In the article below on the appeals court ruling against the Violence Against Women Act, copy word for word the passage that begins at the words "She contended that" and stops after the words "by the states.".

------ Excerpt ------

Appeals court rules Violence Against Women Act unconstitutionalAssociated Press
Friday, March 5, 1999
The Boston Herald
RICHMOND, Va. - A federal law that gives civil rights protections to victims of gender-motivated violence is unconstitutional, a divided federal appeals court ruled today.
The 4th U.S. Circuit Court of Appeals voted 7-4 to uphold a lower court's ruling against the Violence Against Women Act, which allows women to sue their sex attackers for damages in federal court for violating their civil rights. It has been the target of several legal challenges since it became law in 1994.
``Such a statute, we are constrained to conclude, simply cannot be reconciled with the principles of limited federal government upon which this nation is founded,'' said the ruling written by Judge J. Michael Luttig.
The act also included federal funding to help states curtail violence against women.
The full court overruled its own three-judge panel that in 1997 had voted 2-1 to throw out the lower court's ruling in the case of a college student who claimed her civil rights were violated by her school and two football players accused of raping her.
Christy Brzonkala, a student at Virginia Tech, said the attack occurred in a dormitory a few months after the federal law took effect.
She did not report the incident for several months and no criminal charges were ever filed against the two players, Antonio Morrison and James Crawford. She contends in her lawsuit that their acts violated her civil right to be free from gender-motivated crimes of violence.
She contended that Virginia Tech mishandled the campus judicial proceedings against the players and protected them because they were athletes. Her case never got to trial.
The appeals court ruled that Congress overstepped its bounds when it relied on its power to regulate interstate commerce to enact the law.
Ms. Brzonkala, who has allowed her name to be made public, argued that gender-motivated violence affects commerce by imposing medical and legal costs on victims, inhibiting travel by those who fear violence and lessening productivity. She was the first to sue under the law.
But the court described the law as ``a sweeping intrusion'' into matters traditionally handled by the states.
In dissent, Judge Diana G. Motz wrote that Congress had clear authority to enact the law.
``I recognize that people of good will - including federal judges - could believe that the statute challenged here does not constitute good public policy. But judges' policy choices provide no basis for finding a statute unconstitutional,'' she wrote.
``When federal courts undertake responsibility of this kind without specific constitutional support, the threat to our system of government is grave indeed,'' she wrote for the four dissenting judges.
The ruling means the federal law is no longer in effect in the 4th U.S. Circuit, which includes Virginia, West Virginia, Maryland, North Carolina and South Carolina.
Ms. Brzonkala's lawyer said the case would be appealed to the U.S. Supreme Court.

------ Given information ------

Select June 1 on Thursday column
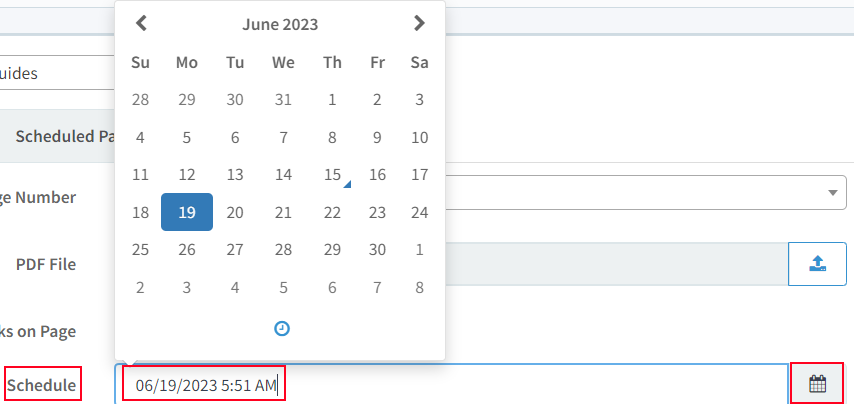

------
------ Given information ------

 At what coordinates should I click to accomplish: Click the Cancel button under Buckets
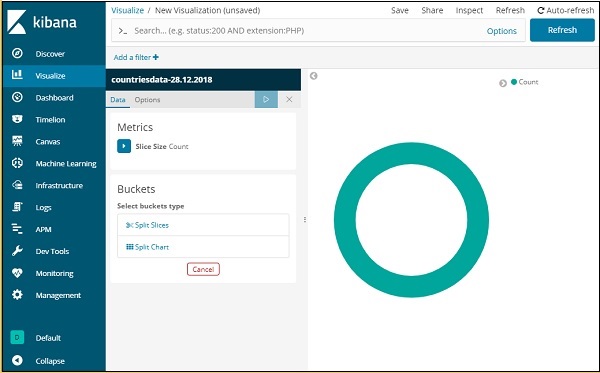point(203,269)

------
------ Given information ------

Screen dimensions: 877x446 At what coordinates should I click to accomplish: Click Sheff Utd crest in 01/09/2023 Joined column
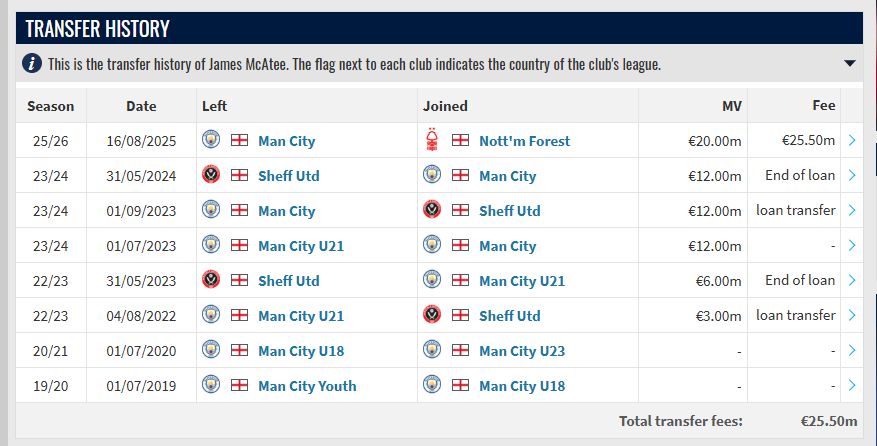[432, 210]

------

- Response area:
She contended that Virginia Tech mishandled the campus judicial proceedings against the players and protected them because they were athletes. Her case never got to trial.
The appeals court ruled that Congress overstepped its bounds when it relied on its power to regulate interstate commerce to enact the law.
Ms. Brzonkala, who has allowed her name to be made public, argued that gender-motivated violence affects commerce by imposing medical and legal costs on victims, inhibiting travel by those who fear violence and lessening productivity. She was the first to sue under the law.
But the court described the law as ``a sweeping intrusion'' into matters traditionally handled by the states.